§ Work instruction 1:
In the article on California's wildfires and drought, what share of the state faces extreme or exceptional drought conditions according to the U.S. Drought Monitor?
§ Work instruction 2:
Write the next few paragraphs of the article on California's wildfires and drought, continuing from its last sentence.
====== Document excerpt ======
By John Kagia, Chief Knowledge Officer, New Frontier Data
Now over a month old, California’s catastrophic Dixie Fire has scorched more than half a million acres, making it the second-largest wildfire in the Golden State’s history. With less than a third (31%) of it reportedly contained, and critical burn conditions forecast, it is expected to cause significantly more destruction before it is contained. More worryingly for stakeholders in the state, the Dixie Fire is but one among more than a dozen fires of interest being tracked by Cal Fire, the state’s firefighting agency.
Unseasonably high temperatures, record droughts, and untamed wildfires characterize a particularly grim future facing western U.S. states, and California stands exceptionally vulnerable. According to the U.S. Drought Monitor, 88% of the state is facing extreme or exceptional drought conditions – the most extensive drought conditions registered since 2000, with essentially half (47%) of the state subjected to extreme drought conditions.
The effects are acute: As detailed by the U.S. Drought Monitor, exceptional drought produces costly fire seasons, meaning that “the number of fires and area burned are extensive”.
====== Material supplied ======
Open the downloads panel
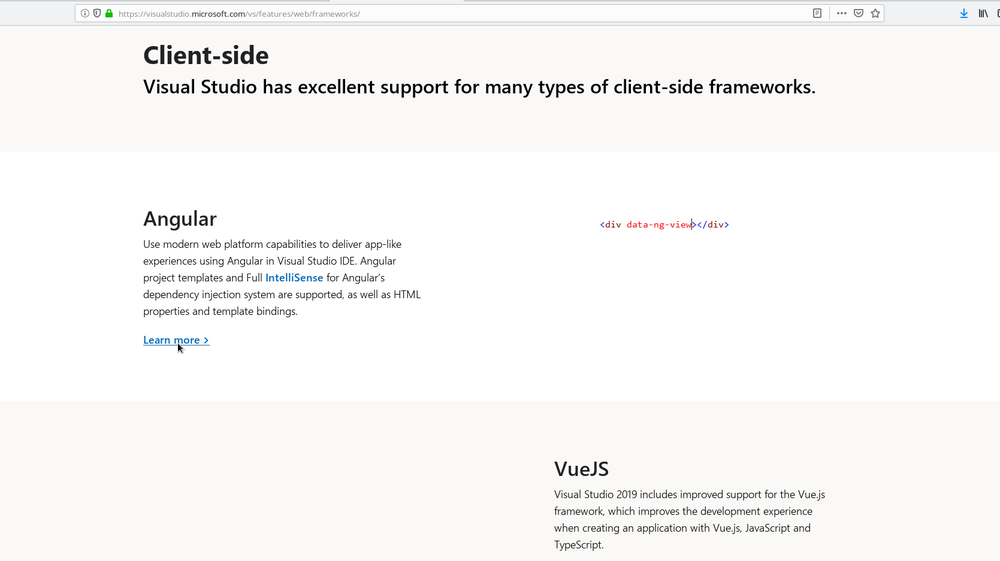 click(964, 14)
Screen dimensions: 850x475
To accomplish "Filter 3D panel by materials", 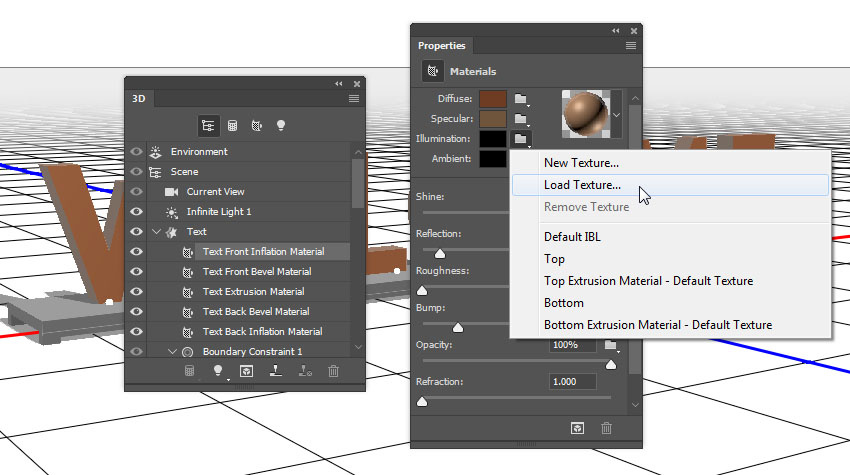I will click(x=256, y=125).
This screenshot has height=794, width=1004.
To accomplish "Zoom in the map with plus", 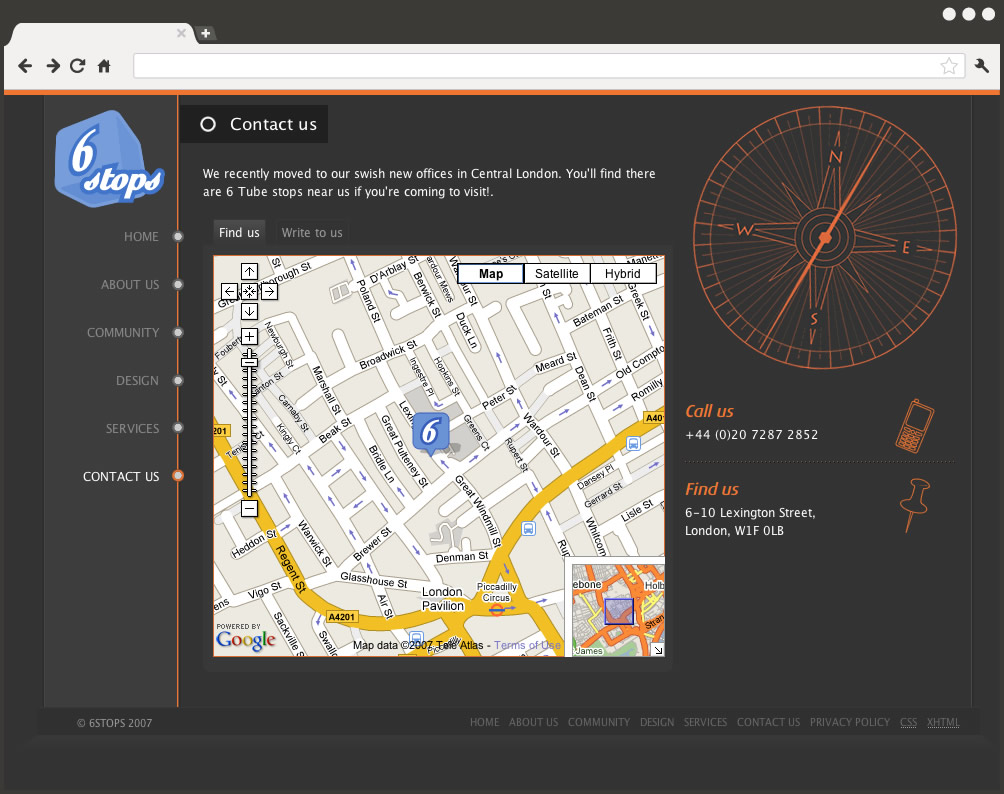I will (249, 336).
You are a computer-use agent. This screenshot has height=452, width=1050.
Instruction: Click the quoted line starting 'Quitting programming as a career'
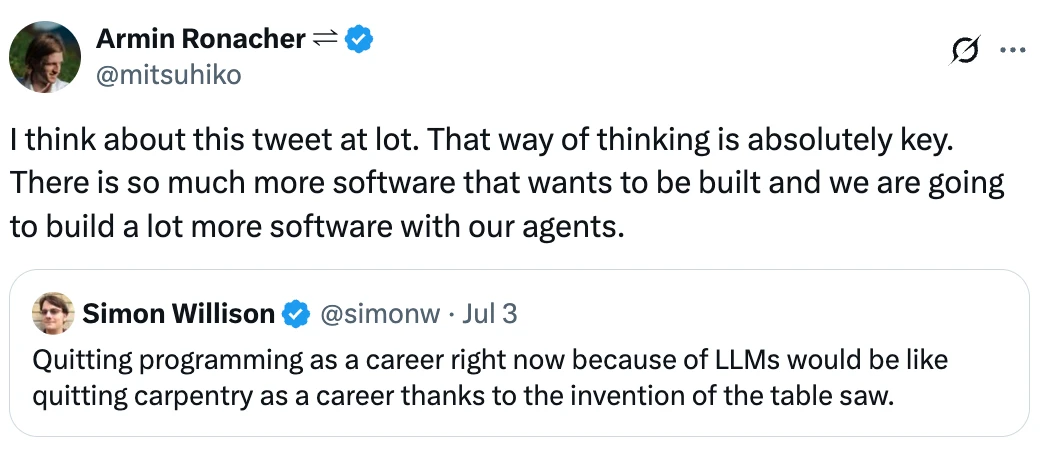tap(490, 357)
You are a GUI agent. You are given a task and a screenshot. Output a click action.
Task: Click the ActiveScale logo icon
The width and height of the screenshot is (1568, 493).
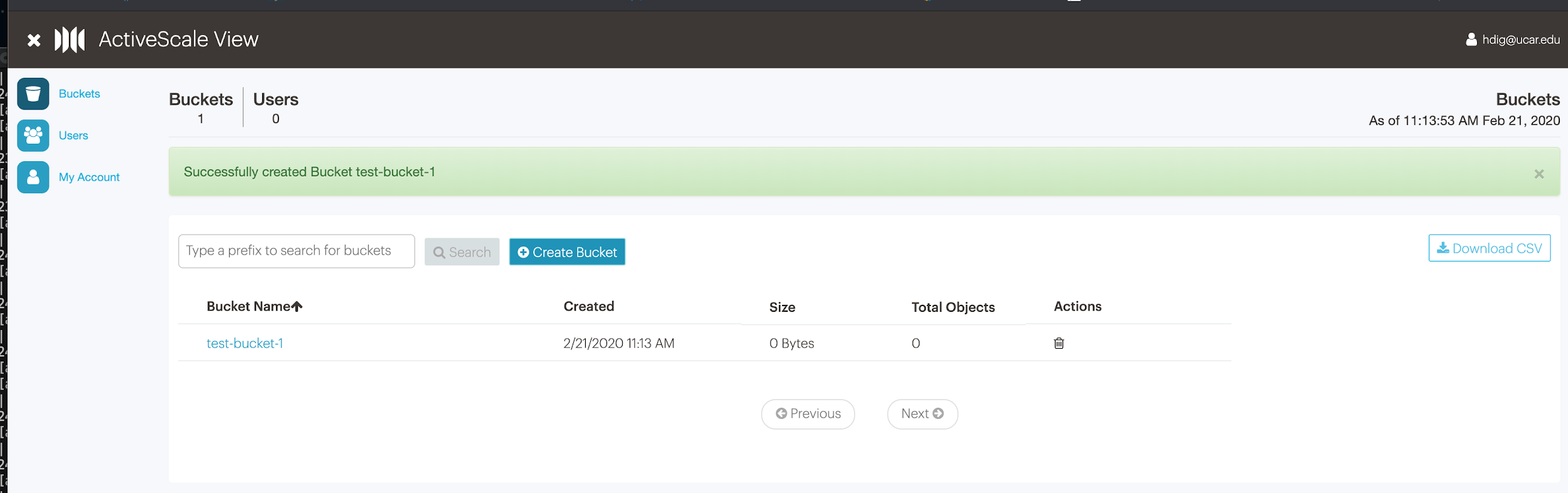pyautogui.click(x=70, y=40)
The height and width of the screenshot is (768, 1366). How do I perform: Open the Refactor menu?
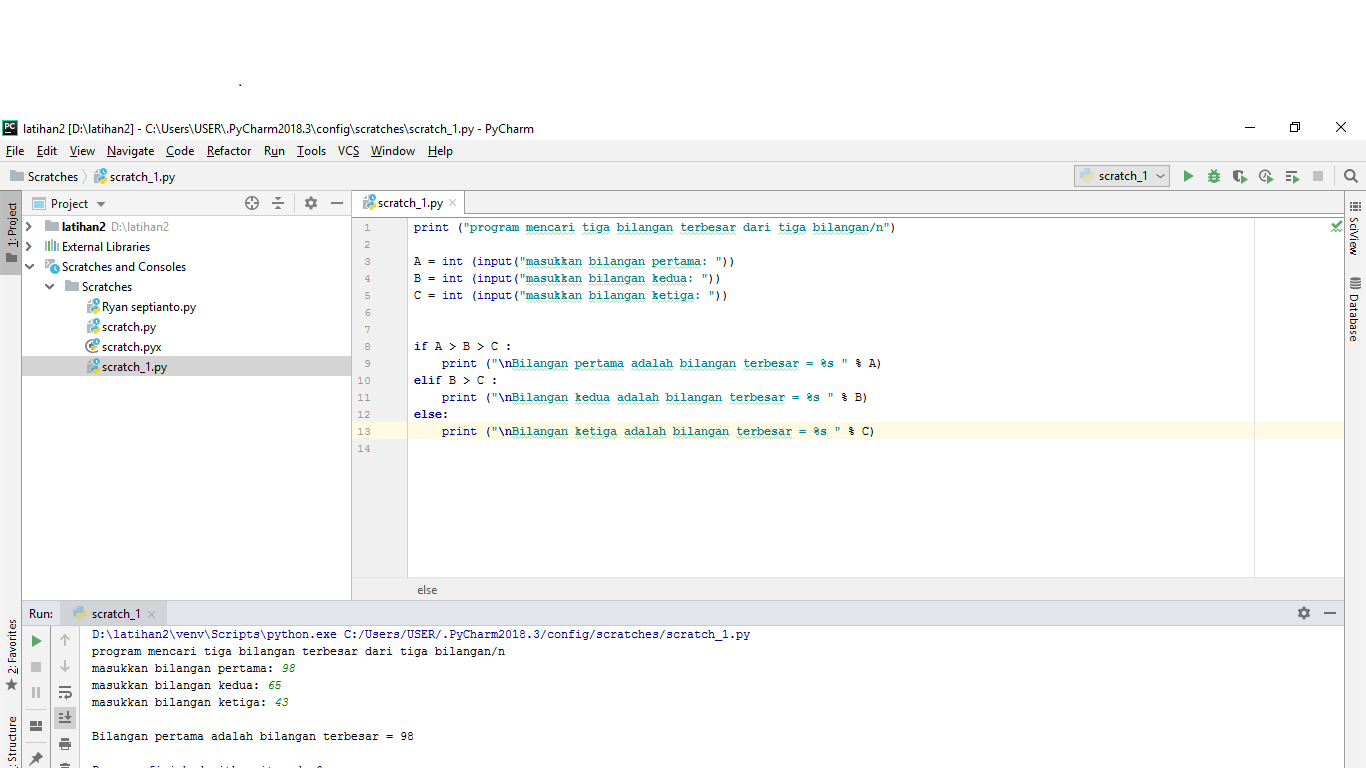(229, 151)
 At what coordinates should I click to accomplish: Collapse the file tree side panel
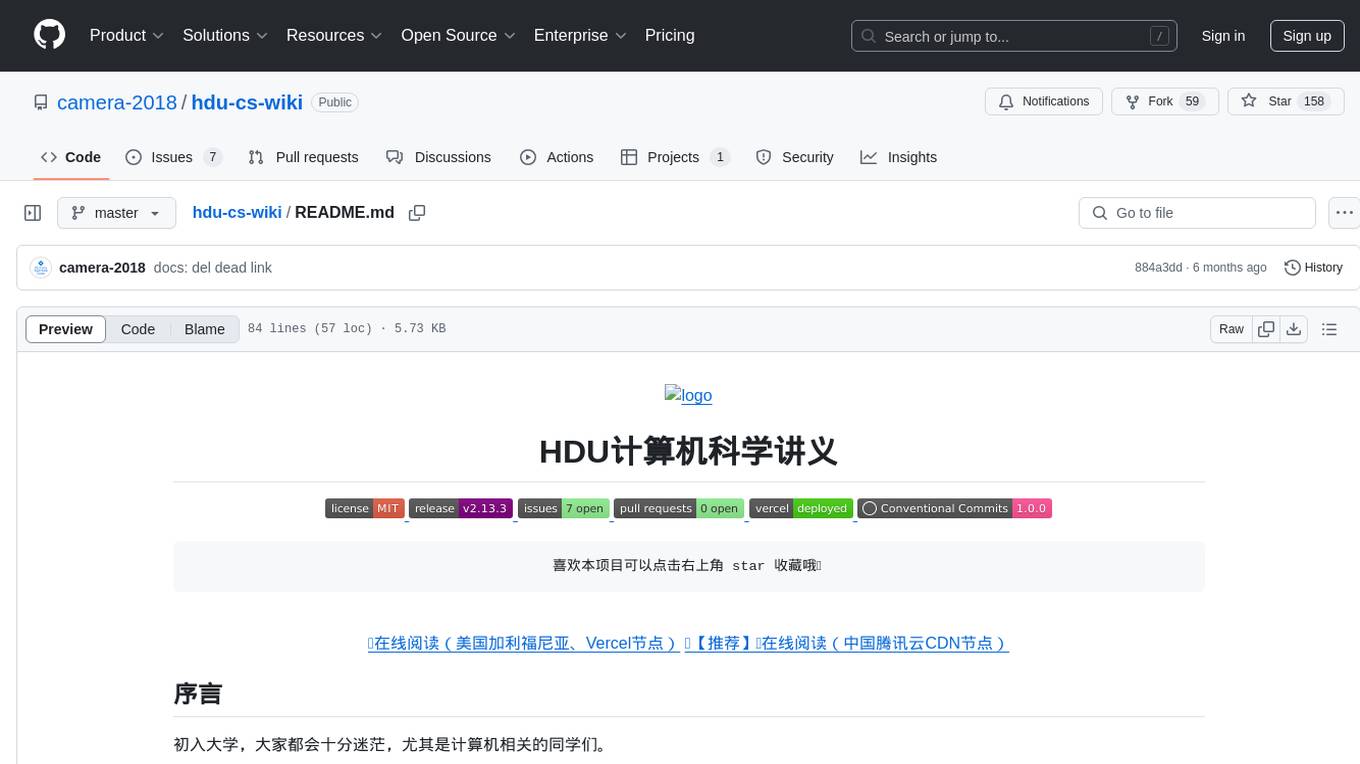pos(32,213)
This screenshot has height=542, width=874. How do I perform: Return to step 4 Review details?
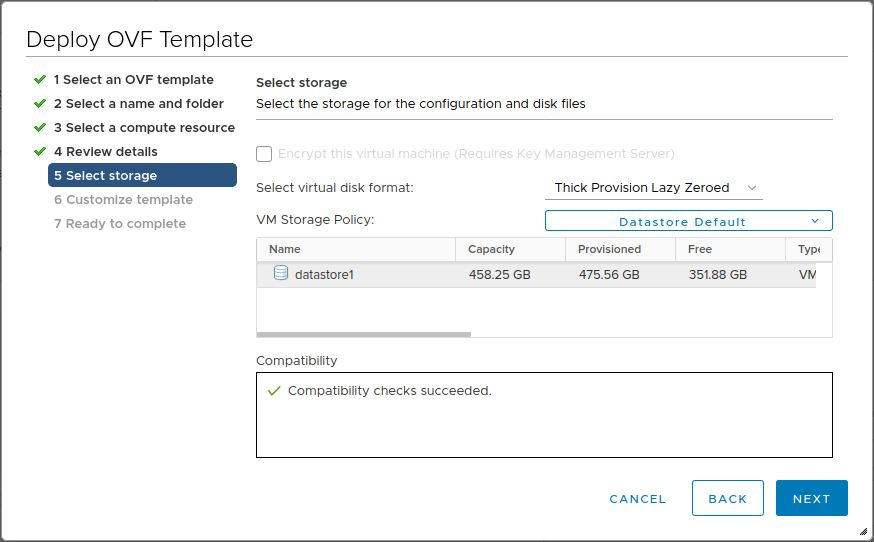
======
§ Answer box 1:
88% of California

§ Answer box 2:
Water availability and quality also deteriorate as water shortages become widespread, surface water is depleted, federal irrigation water deliveries are extremely reduced, junior water rights are curtailed, water prices become extremely high, wells turn dry, more and deeper wells get drilled, and overall water quality is poor.
While California has experienced seasonal droughts every few years throughout the past two decades, this season’s drought is shattering long-standing records, subsequently straining the state’s water resources in unprecedented ways.
The extreme weather conditions pose serious challenges to cannabis growers throughout Western U.S. states and Canada all of which are experiencing historic drought conditions. In addition to California, nearly three-quarters of each Oregon and Nevada, and over one-third or more of Arizona, Washington, and New Mexico, are facing technically defined “extreme” or “exceptional” drought. Collectively, the affected states produce approximately two-thirds of the cannabis consumed in the U.S., suggesting the potential impacts which the shifting climate may have on the country’s most productive cannabis-producing regions.
Though water shortages and quality issues stemming from drought will impact all growers, more frequent and intense fires seasons are of particular concern to California’s outdoor growers, who to date account for half of the state’s issued cultivation licenses. Not only are disproportionately large numbers of outdoor growers located in the increasingly fire-prone Emerald Triangle (i.e., Humboldt, Mendocino, and Trinity counties), but even those who have less direct exposure to wildfires must contend with the impacts of smoke and ash on their cannabis flowers.
Exposure to smoke and ash prove especially pernicious for outdoor cultivators, since they not only alter the flavor of the cannabis, but (depending on both the type of fire and properties involved) may contain toxic chemicals which threaten to doom a crop’s passing its state-mandated testing.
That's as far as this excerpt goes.